Fast DNA serotyping and antimicrobial resistance gene determination of salmonella enterica with an oligonucleotide microarray-based assay

Abstract

Salmonellosis caused by Salmonella (S.) belongs to the most prevalent food-borne zoonotic diseases throughout the world. Therefore, serotype identification for all culture-confirmed cases of Salmonella infection is important for epidemiological purposes. As a standard, the traditional culture method (ISO 6579:2002) is used to identify Salmonella. Classical serotyping takes 4-5 days to be completed, it is labor-intensive, expensive and more than 250 non-standardized sera are necessary to characterize more than 2,500 Salmonella serovars currently known. These technical difficulties could be overcome with modern molecular methods. We developed a microarray based serogenotyping assay for the most prevalent Salmonella serovars in Europe and North America. The current assay version could theoretically discriminate 28 O-antigens and 86 H-antigens. Additionally, we included 77 targets analyzing antimicrobial resistance genes. The Salmonella assay was evaluated with a set of 168 reference strains representing 132 serovars previously serotyped by conventional agglutination through various reference centers. 117 of 132 (81%) tested serovars showed an unique microarray pattern. 15 of 132 serovars generated a pattern which was shared by multiple serovars (e.g., S. ser. Enteritidis and S. ser. Nitra). These shared patterns mainly resulted from the high similarity of the genotypes of serogroup A and D1. Using patterns of the known reference strains, a database was build which represents the basis of a new PatternMatch software that can serotype unknown Salmonella isolates automatically. After assay verification, the Salmonella serogenotyping assay was used to identify a field panel of 105 Salmonella isolates. All were identified as Salmonella and 93 of 105 isolates (88.6%) were typed in full concordance with conventional serotyping. This microarray based assay is a powerful tool for serogenotyping.

Figure 1. Multiplex linear DNA amplification, labeling and hybridization of the ArrayStrips.

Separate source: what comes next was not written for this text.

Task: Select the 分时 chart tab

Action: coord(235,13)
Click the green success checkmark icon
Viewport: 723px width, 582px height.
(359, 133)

(a) Linear Multiplex Amplification starting from clonal RNA free genomic DNA, extracted DNA is internally labeled with biotin (Label [L]) and amplified in a linear multiplex PCR reaction; (b) Hybridization: the biotin labeled, single-stranded DNA product hybridizes specifically under stringent conditions to the corresponding probes. The resulting duplex is detected using a horse-radish peroxidase (Enzyme [E]) – streptavidin conjugate, which converts the substrate (Seramun green [S]) into a colored local precipitate. (c) Detection: the ArrayMate™ Reader (or ArrayTube™ Reader ATR 03) enables the visualization and subsequent automated analysis of the array image. The presence of a dark precipitated spot indicates successful hybridization; (d) Analysis: the assay specific software analysis script, supplied with the ArrayMate™ Reader (or ArrayTube™ Reader ATR 03), measures the signal intensity of each probe and determines with an assay specific algorithm which genes/alleles are present in the sample. (e) Genotype analysis: the PatternMatching software supplied with the ArrayMate™ Reader (or ArrayTube™ Reader ATR 03) is comparing the resulting pattern with a local database including 132 reference serovars previously sero- and genotyped, finally a report is given to which serovar the sample strain belongs with regard to the Kauffman-White Scheme.

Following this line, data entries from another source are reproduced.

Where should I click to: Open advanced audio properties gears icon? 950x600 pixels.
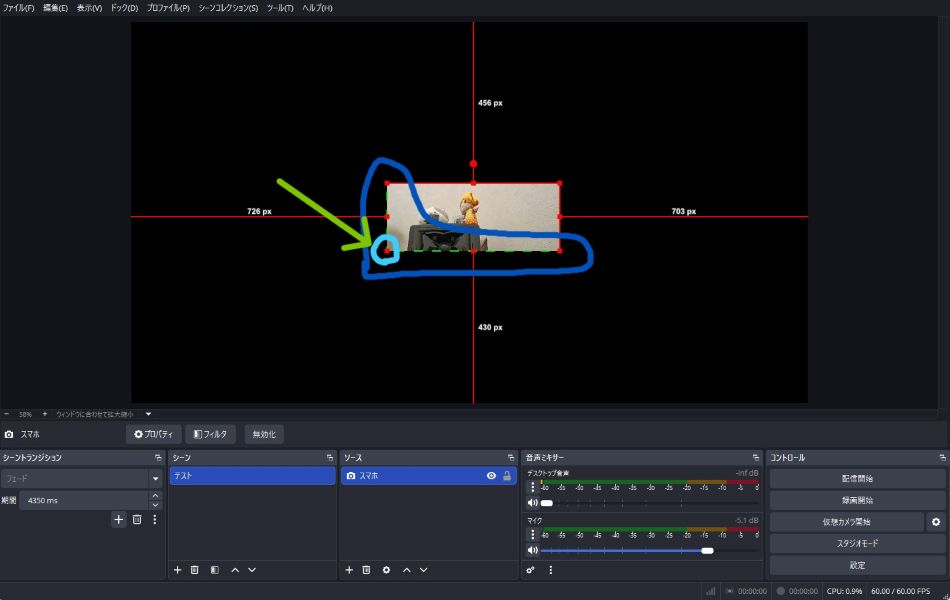coord(531,570)
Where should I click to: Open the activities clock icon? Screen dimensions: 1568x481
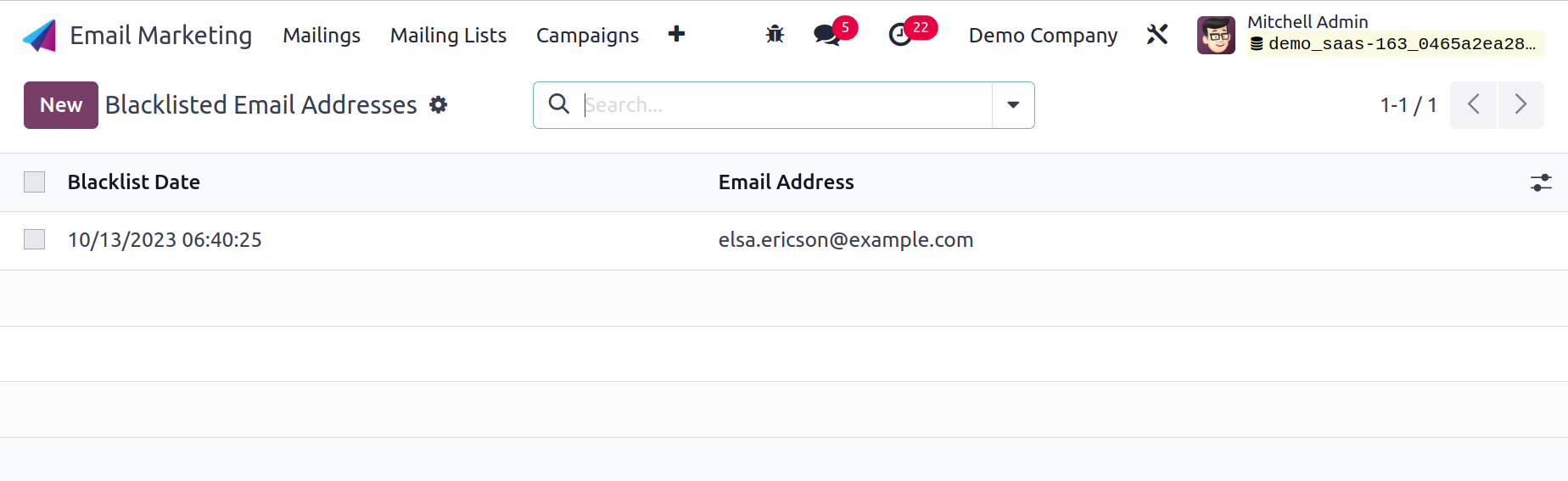[x=900, y=35]
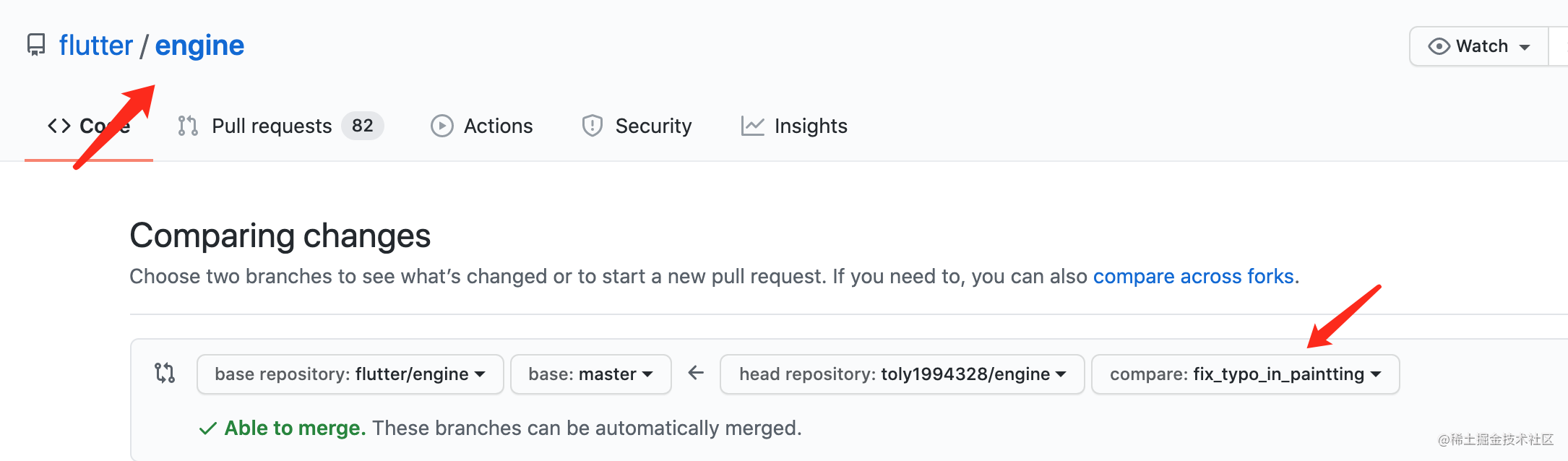Click the Code angle-brackets icon
Screen dimensions: 1568x461
tap(59, 126)
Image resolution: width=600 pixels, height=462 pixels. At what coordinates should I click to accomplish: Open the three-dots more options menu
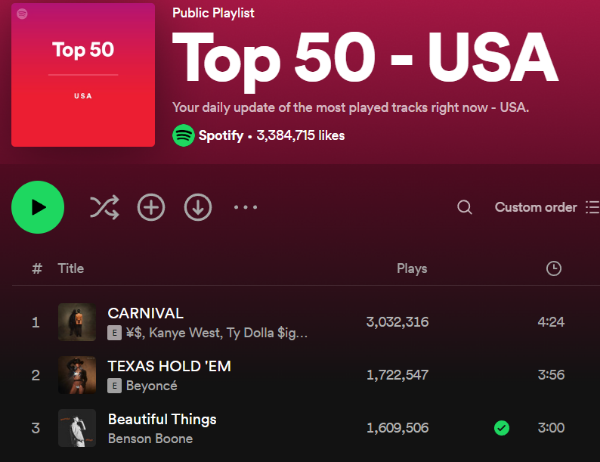[246, 207]
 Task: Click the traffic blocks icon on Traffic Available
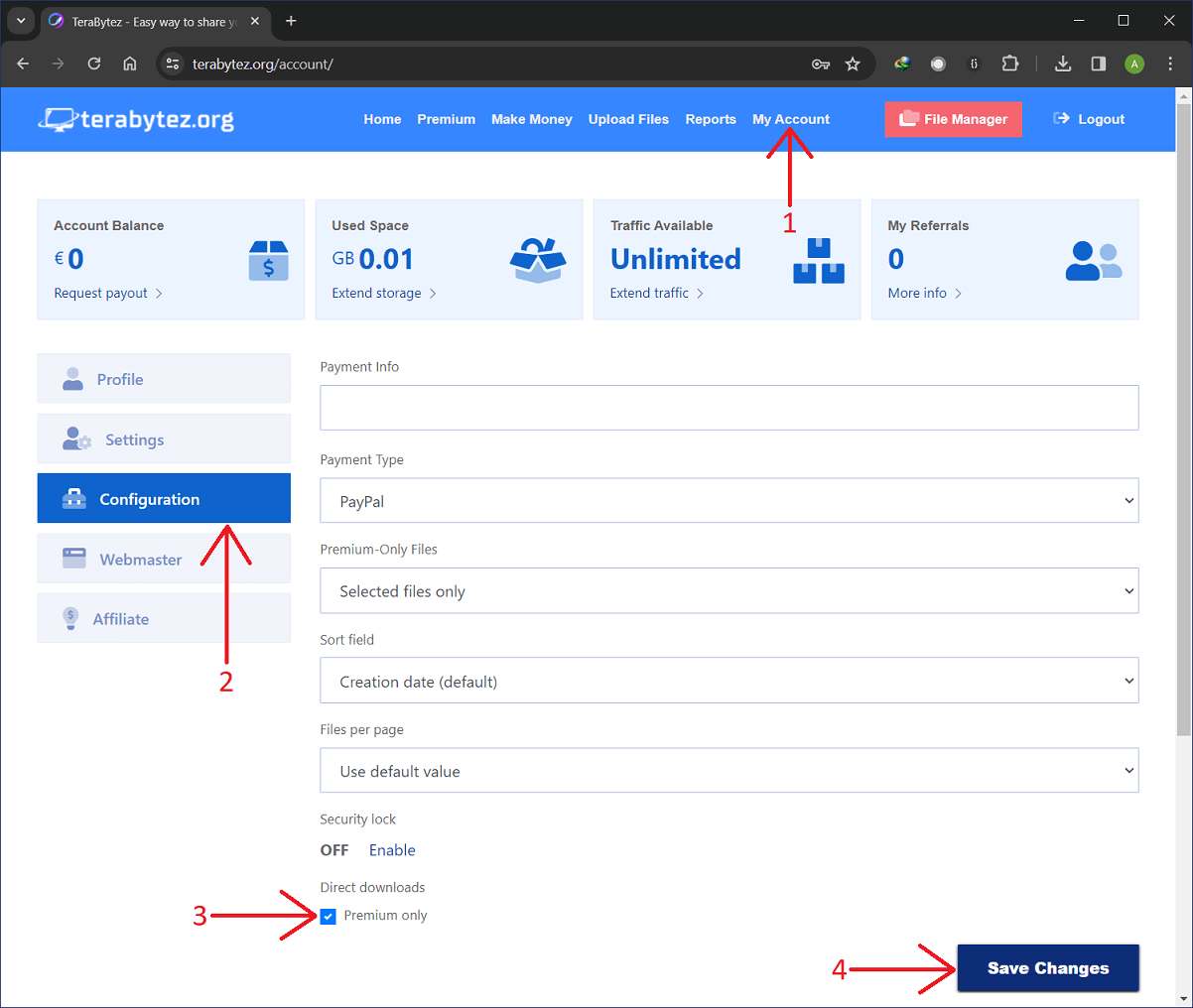[817, 260]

Figure 2. Comparison for four different Salmonella serovars between theoretical predictions (white) and real hybridizations (black).

Arrows indicate the probes where differences were observed. For strain S. ser. Typhimurium LT2, the antigenic formula, the complete genome sequence (NC_003197.1), and a prediction for its hybridization pattern based on this sequence were available. The threshold matching score (MS) of 6.5 between two real hybridization experiments do not apply for this comparison, as theoretical predictions do not represent real results.

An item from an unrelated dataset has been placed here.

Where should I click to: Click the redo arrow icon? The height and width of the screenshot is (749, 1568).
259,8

Figure 3. Result sheets of the PatternMatch software as generated by the ArrayMateTM Reader.

General information: sample ID, negative/positive staining control and marker detecting genus Salmonella (invA, galf, manC). Serotyping assignment section: two best hits according to the processed sample were given as matching scores (MS) and as percentage. Antibiotic resistance and virulence genotyping section: detectable resistance and virulence genes. The pattern looks slightly different because of positive probes for resistance genes (aadA1, aadA2, cmlA1, dfrA12, sul3, tem1, tetB) that usually are located on mobile genetic elements.